Speech Pipeline

The speech pipeline is the main way you interact with Spokestack’s voice activity detection (VAD), wake word detection, keyword recognition and automatic speech recognition (ASR). The speech pipeline is an extensible audio processing pipeline that includes a variety of built-in speech processors for all the above features.

Basic Features

This pipeline seamlessly integrates voice activity-triggered wake word detection using on-device machine learning models with speech transcription. It runs as a soft real-time system.

Voice activity detection (VAD) enables the pipeline to listen to small segments of audio and determine if speech is present. To keep computation usage low for edge devices, the rest of the pipeline does not proceed if the VAD does not detect speech.

A wake word enables the pipeline to listen to speech audio and determine if a name from a set of recognized names is spoken. This fulfills two objectives: one, only listen in on a conversation if the wake word is being spoken; and two, ensure the higher-cost ASR component to runs only when the user wants to be understood.

When Spokestack detects a wake word, the speech pipeline begins transcribing the user’s speech using either keyword recognition or automatic speech recognition until they stop talking for a pre-set amount of time, or a total activation time limit elapses.

When thinking through the mechanics of voice interaction, the speech pipeline is the entry point, responsible for capturing user audio and translating it into text. Configuring it entails choices about whether or not to use a wake word to activate keywords/ASR, what kind of preprocessing to perform on audio before sending it to be recognized, whether to use keyword or automatic speech recognition, and which ASR service to use. These choices are made by configuring the processing stages used by the pipeline (see below), and fine-tuning of individual stages is done via configuration properties.

Customizing the Pipeline

The speech pipeline is designed as a series of processing stages; when it’s running, audio from the device’s microphone is passed through each stage frame by frame. A frame of audio is typically 20 ms long. A pipeline stage can either modify the audio signal to do things like remove background noise or otherwise prepare it for speech recognition, or it can use the audio signal to perform some other action; for example, the wake word detection stage will signal that ASR should become active if a wake word is detected.
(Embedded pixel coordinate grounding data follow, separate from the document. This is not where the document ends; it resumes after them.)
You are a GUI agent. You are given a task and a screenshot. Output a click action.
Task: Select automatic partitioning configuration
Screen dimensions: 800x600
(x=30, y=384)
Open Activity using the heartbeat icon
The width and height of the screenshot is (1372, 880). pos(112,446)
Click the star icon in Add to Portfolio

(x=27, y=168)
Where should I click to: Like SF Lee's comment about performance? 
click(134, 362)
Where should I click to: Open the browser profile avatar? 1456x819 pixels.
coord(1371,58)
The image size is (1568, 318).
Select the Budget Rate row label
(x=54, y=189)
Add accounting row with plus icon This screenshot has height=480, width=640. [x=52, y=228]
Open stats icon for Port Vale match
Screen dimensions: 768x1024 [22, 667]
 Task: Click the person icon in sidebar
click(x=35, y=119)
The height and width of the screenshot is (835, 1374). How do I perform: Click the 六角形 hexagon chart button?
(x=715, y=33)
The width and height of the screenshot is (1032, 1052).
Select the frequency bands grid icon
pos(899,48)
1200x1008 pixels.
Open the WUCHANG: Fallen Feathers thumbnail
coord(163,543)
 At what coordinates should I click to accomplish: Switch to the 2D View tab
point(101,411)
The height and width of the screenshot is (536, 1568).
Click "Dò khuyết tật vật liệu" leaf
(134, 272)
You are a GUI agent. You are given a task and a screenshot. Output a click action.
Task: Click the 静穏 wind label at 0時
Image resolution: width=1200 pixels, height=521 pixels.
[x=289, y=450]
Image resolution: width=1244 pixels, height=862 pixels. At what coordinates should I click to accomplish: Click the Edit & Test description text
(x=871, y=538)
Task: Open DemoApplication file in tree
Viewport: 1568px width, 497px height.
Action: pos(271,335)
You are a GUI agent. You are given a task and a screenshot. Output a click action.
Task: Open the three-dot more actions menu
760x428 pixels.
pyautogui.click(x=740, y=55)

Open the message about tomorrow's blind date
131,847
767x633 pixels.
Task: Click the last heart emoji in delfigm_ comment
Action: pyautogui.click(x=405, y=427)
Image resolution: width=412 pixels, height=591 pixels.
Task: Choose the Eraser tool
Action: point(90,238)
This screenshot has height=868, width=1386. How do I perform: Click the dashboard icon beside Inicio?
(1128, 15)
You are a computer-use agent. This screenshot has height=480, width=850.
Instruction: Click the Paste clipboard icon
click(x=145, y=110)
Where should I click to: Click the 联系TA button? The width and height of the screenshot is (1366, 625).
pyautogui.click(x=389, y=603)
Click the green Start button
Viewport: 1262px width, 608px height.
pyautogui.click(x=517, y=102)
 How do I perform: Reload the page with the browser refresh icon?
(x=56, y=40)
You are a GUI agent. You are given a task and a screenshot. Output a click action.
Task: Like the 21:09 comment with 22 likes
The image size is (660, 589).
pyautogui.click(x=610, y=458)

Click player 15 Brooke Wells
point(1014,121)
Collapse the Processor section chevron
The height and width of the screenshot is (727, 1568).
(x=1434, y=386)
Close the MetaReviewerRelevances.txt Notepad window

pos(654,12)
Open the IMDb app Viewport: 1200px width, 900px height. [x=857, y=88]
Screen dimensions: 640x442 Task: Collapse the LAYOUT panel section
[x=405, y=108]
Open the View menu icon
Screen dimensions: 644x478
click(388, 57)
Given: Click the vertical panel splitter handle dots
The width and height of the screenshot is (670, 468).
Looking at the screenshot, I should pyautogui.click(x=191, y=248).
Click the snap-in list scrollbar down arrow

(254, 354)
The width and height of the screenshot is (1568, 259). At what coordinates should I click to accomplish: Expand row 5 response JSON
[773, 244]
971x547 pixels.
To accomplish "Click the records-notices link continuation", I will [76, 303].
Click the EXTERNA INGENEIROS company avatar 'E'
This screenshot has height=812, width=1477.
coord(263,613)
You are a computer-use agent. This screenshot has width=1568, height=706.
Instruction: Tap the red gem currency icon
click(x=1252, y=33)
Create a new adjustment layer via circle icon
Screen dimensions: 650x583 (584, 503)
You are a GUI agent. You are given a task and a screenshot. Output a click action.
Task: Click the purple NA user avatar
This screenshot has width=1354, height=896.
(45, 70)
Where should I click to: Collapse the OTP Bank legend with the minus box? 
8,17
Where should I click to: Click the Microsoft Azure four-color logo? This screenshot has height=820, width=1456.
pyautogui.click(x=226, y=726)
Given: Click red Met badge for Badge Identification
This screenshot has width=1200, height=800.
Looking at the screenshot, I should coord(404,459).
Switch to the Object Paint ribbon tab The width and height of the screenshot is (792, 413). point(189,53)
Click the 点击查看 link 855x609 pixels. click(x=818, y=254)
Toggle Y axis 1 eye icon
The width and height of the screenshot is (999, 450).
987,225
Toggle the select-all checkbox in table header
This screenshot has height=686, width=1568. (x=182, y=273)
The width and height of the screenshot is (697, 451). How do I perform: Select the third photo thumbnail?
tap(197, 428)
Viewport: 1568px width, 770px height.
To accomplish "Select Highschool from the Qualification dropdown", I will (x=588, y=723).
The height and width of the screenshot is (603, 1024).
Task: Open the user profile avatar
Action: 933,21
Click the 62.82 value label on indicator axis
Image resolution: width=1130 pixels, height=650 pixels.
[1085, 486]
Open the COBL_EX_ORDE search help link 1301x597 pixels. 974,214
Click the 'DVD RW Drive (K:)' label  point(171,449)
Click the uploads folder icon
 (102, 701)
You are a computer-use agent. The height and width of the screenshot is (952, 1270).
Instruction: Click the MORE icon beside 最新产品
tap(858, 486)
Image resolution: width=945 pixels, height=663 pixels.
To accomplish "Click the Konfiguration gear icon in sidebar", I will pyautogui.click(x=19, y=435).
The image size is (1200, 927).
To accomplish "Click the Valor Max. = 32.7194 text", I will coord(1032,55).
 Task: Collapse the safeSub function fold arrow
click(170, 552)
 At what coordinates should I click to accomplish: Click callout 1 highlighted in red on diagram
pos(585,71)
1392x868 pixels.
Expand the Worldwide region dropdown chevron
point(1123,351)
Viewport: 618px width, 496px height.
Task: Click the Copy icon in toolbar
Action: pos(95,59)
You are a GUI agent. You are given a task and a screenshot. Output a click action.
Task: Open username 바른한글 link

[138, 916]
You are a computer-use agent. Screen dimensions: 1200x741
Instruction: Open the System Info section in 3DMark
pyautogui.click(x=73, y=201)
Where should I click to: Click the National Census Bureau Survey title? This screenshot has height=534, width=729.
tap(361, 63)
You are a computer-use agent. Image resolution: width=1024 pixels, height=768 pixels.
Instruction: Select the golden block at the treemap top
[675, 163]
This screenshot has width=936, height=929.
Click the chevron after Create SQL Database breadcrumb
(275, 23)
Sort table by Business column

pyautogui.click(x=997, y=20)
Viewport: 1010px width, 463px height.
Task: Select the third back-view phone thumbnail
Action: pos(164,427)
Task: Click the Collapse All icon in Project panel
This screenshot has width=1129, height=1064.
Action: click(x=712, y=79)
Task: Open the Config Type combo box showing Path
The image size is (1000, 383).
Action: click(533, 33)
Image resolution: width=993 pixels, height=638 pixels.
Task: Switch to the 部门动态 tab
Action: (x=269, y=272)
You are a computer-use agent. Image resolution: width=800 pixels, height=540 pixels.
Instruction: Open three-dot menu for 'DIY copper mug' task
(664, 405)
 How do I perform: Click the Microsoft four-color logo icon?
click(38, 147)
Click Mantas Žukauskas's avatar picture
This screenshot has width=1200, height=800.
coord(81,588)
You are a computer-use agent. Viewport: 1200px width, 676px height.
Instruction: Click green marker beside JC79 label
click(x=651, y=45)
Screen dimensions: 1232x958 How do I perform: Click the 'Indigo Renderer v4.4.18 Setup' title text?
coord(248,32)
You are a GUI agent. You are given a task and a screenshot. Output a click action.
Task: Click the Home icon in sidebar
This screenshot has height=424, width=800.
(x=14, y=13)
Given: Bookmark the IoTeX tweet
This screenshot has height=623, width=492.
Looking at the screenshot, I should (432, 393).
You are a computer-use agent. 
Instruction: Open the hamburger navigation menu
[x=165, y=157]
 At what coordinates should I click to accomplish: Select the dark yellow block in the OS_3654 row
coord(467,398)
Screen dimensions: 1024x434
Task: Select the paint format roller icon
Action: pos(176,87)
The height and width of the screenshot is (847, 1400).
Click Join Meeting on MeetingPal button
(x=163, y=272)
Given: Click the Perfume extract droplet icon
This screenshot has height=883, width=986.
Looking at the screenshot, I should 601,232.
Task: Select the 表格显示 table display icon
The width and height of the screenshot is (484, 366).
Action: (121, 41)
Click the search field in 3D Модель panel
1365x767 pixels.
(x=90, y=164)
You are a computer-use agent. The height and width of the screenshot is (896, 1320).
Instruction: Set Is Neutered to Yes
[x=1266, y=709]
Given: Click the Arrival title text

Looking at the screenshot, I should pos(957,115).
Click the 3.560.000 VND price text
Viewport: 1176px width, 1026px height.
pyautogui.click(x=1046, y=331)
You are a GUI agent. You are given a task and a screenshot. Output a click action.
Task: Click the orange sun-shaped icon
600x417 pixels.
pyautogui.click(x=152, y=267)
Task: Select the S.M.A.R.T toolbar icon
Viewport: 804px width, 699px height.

Each of the features mentioned above — VAD, wake word, and ASR — has its own dedicated stage and can be included or omitted from the pipeline as desired. Spokestack libraries provide a set of preconfigured “pipeline profiles” that cover common configuration options like wake word vs. VAD activation, different ASR providers, and so on, but they also allow for direct customization of the processing stages if none of the profiles fits your use case. See each library’s speech pipeline documentation or code for more details.

Direct access to the pipeline’s stages means that not only can you choose from the variety of options Spokestack has already implemented, but you are also free to implement your own audio preprocessing, ASR provider, etc., and include it in the speech pipeline. This lets you implement any custom functionality you need while keeping a consistent API for all your voice interactions. If your pipeline stage would be useful to others, please submit a PR to the relevant Spokestack library — contributions are welcome!